The radical skepticism at the heart of modernity leads to thinkers
asking ever more elementary questions, like Hume--Who am I? What do I
know?--and finding only unsatisfactory answers. It leads to nihilism.
The loss of serious interest in literature, or the humanities in
general, is one of the consequences.
Both argue that belief precedes knowledge, necessarily, and that we can
know things we cannot say. I've been spending quite a lot of time
"communicating" with English teachers across the nation, and in general
I think it's safe to say that any commitment to literature is waning,
and most are content to teach "reading" and there's little resistance
to the push for "21st Century Skills" which strip all meaningful
content out of the curriculum and leave only workplace skills requested
by our masters--Adobe, Intel, Microsoft--whose logos now appear on the
new curriculum map sent out by the National Council of Teachers of
English.
So I think Miele is right, but the trouble is more fundamental than
what he describes.
I was working on what I hoped would be a quick book I hoped to have
done by now that deals with a little of this, but when I got to the
point where I would make suggestions, I couldn't think of any that
involve public education. The schools have pretty formally announced
their mission is to teach basic skills and that they have nothing to
teach about any higher realities, if there are any higher realities.
So that's fine. My question is, where does the old humanizing education
happen? Most kids don't go to church. School no longer talks about
anything more ennobling than getting a better job than your neighbor.
History is taught mainly as a triumph of modernity over tradition,
which ends up being the triumph of nihilism over belief. Movies and
music and video games are the only storytellers left that many kids
hear.
So I'd say the canary is dead and stuffed, perhaps on Arnie Duncan's
desk, at least as far as the mass culture goes.

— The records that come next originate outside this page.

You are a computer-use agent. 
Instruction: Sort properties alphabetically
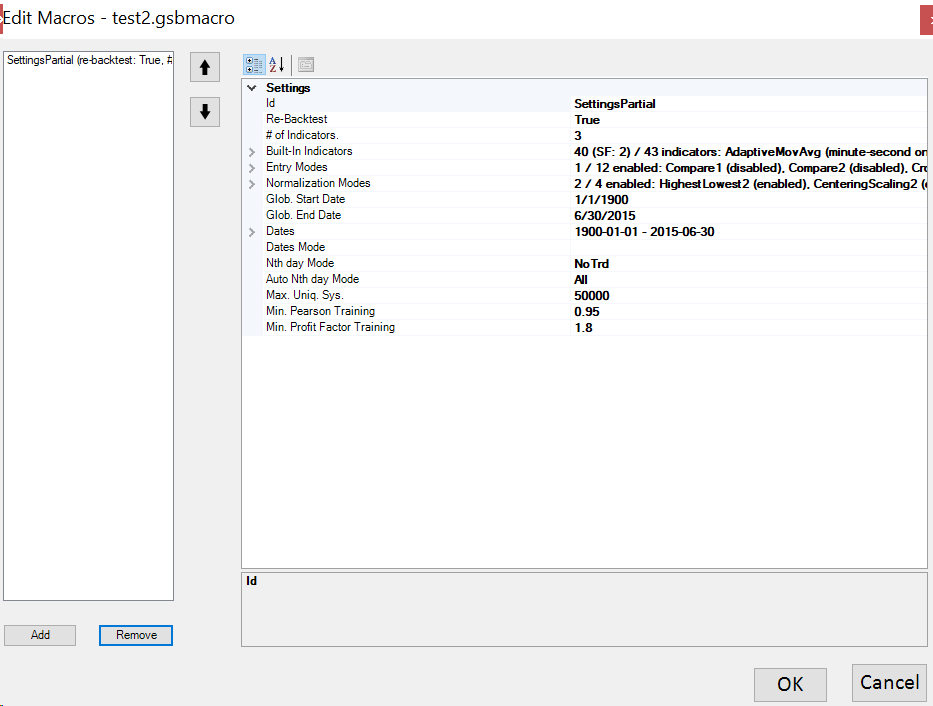click(277, 65)
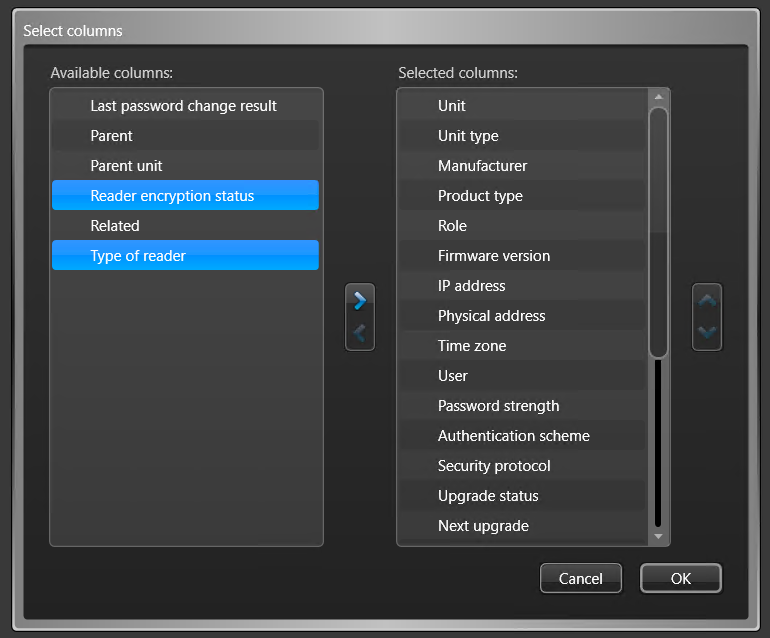The width and height of the screenshot is (770, 638).
Task: Click the left arrow to remove columns
Action: coord(360,333)
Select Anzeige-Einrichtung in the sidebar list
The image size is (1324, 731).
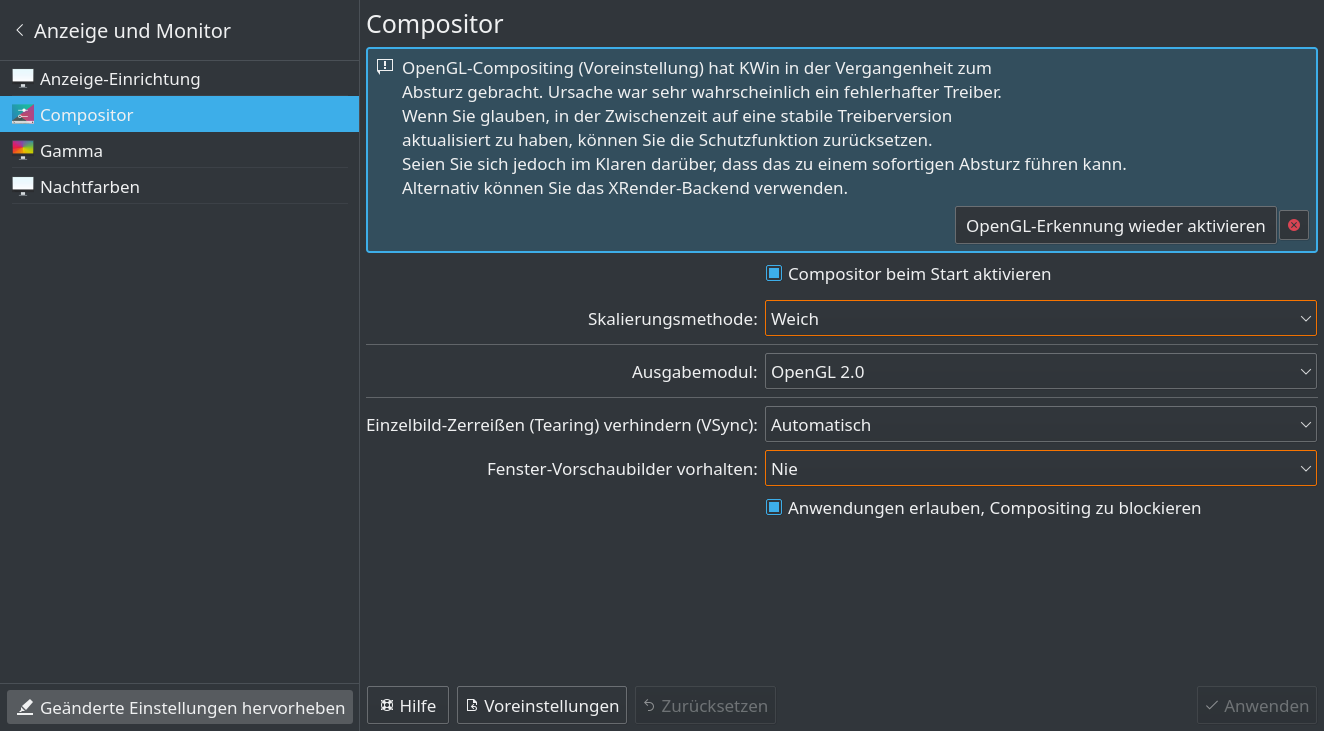click(x=120, y=79)
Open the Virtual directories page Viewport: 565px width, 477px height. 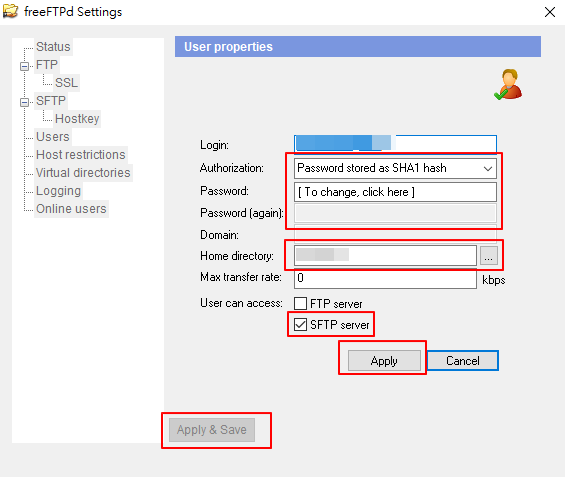click(83, 173)
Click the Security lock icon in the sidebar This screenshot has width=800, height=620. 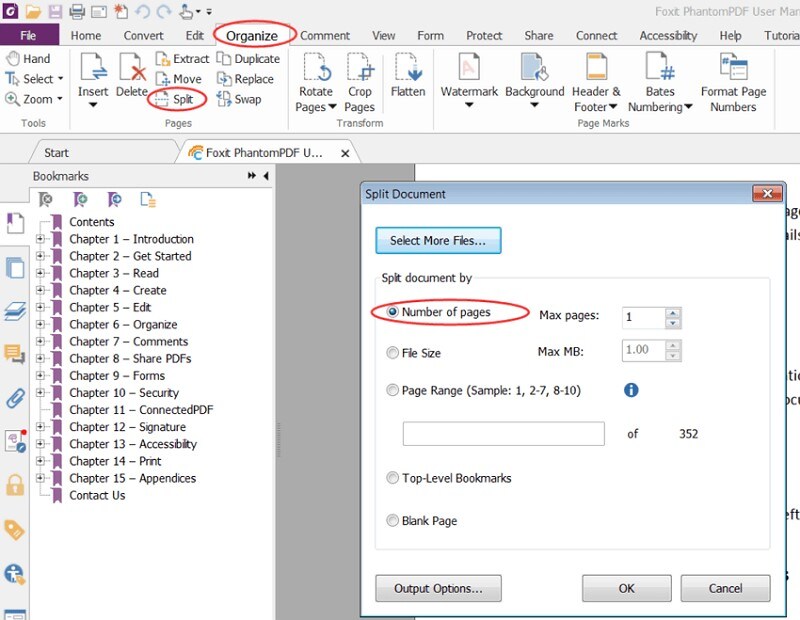(x=13, y=485)
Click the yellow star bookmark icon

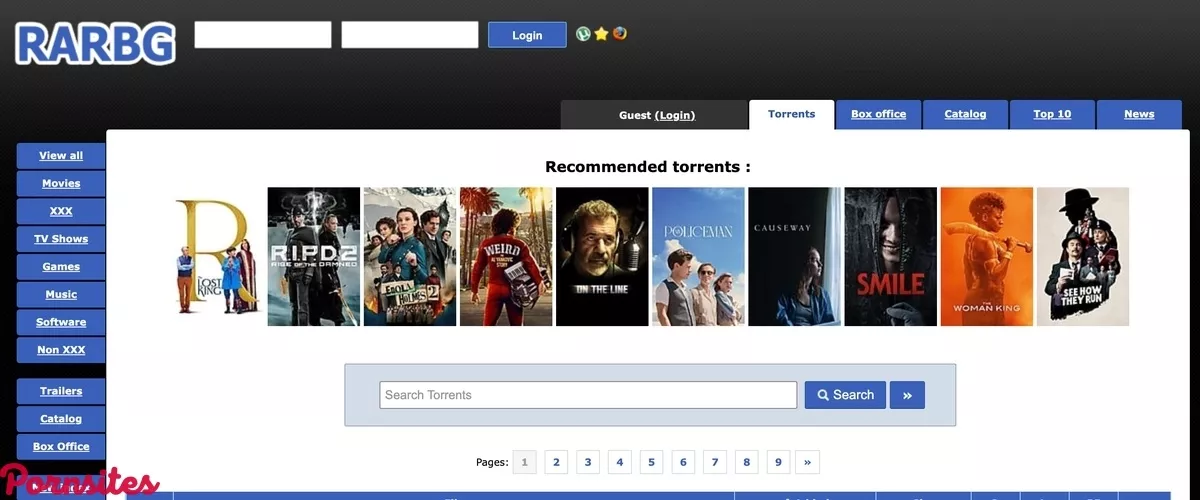tap(601, 34)
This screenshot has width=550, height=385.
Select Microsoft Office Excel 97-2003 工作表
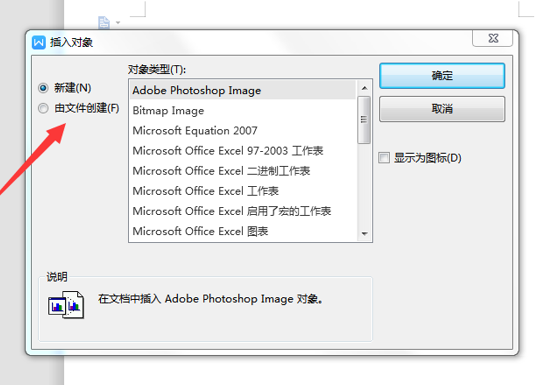click(x=243, y=151)
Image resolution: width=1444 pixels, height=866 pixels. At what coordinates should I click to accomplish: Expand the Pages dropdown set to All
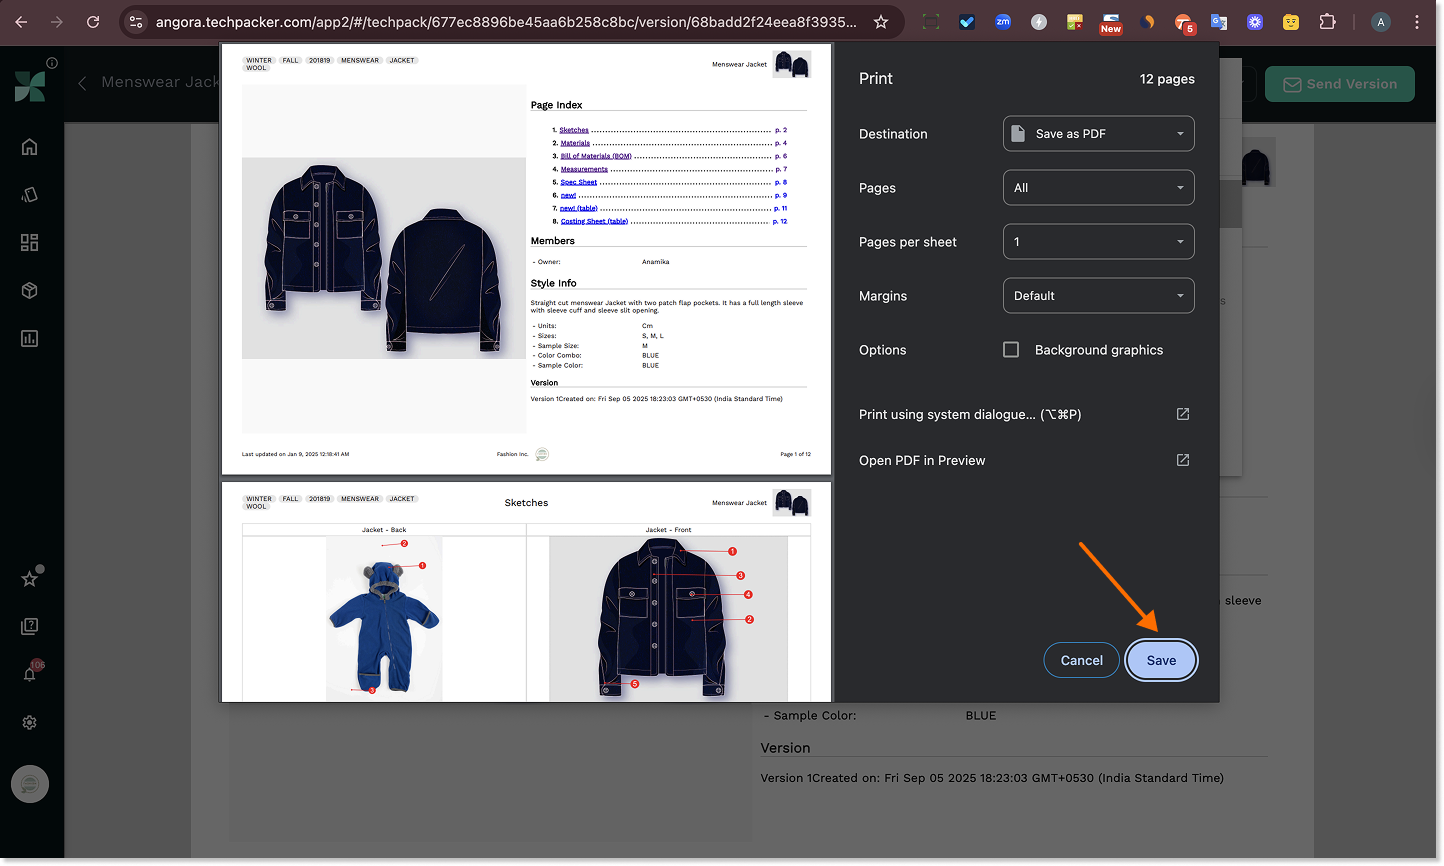point(1098,188)
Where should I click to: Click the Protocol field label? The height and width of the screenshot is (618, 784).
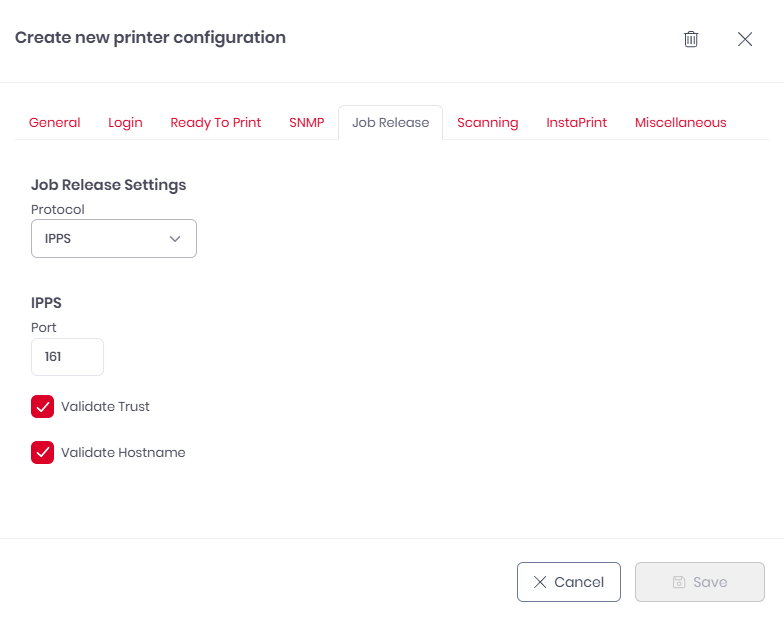(58, 210)
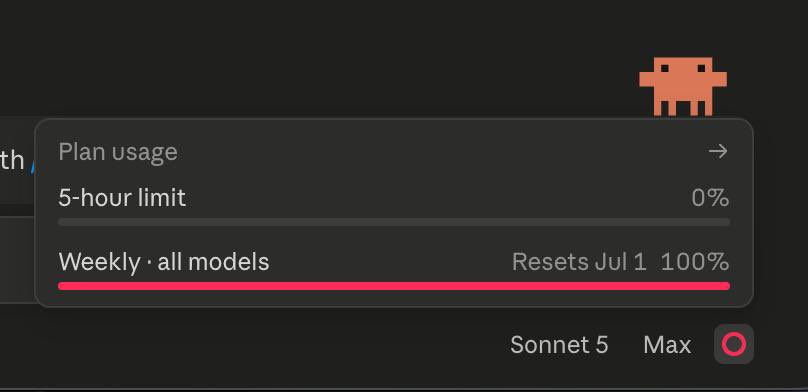The image size is (808, 392).
Task: Click the mascot's right arm
Action: [719, 79]
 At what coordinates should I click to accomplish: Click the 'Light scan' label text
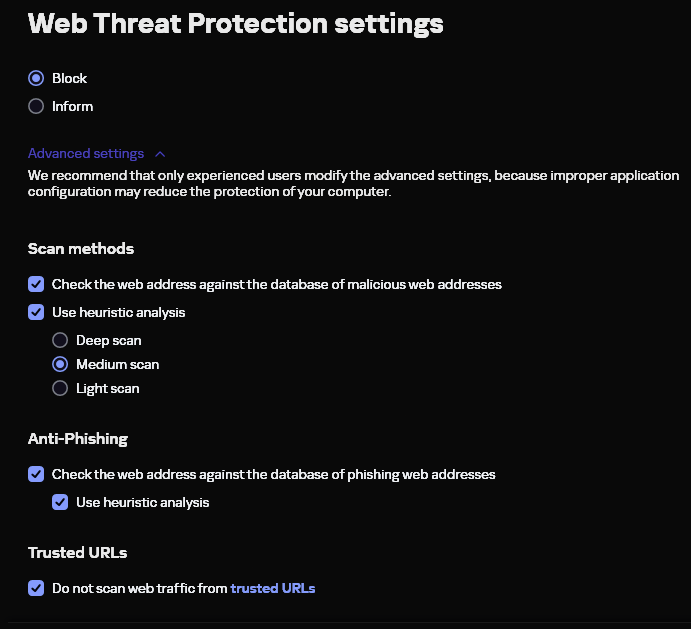pos(107,388)
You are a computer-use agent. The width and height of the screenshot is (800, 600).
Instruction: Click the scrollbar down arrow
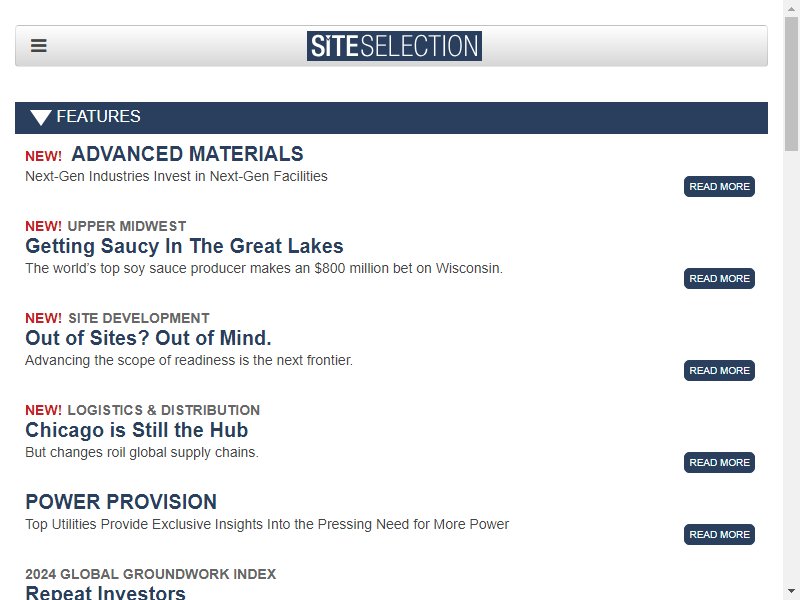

Oddly, I was writing about narrative intelligence when Art called, and
I was thinking about how to teach it and what I thought was sometimes
going on in the Heritage Project. This is what I had just written:
"Young people who have seen complicated projects through to completion,
working side by side with an adult who possesses powerful narrative
intelligence, are blessed."
That's a little story that makes me laugh.
I've been reading things to get ready for an AP class which is, so far,
sort of an anachronism. The College Board always includes some
premodern work on the tests, and the tests have remained mostly
uncorrupted, with about a 30% pass rate. That gives me some leverage
with at least that small population. So this summer they're reading
Tale
of Two Cities and contemplating the French Revolution and when
school starts we'll move on to
Crime and Punishment, Emma and
such. I'm trying to decide whether to push a big local research project
before the new principal knows where he is.
Okay, I'm back. I just went to an ambulance call with five patients.
Real work. I think everyone will be okay. Now it's bed time.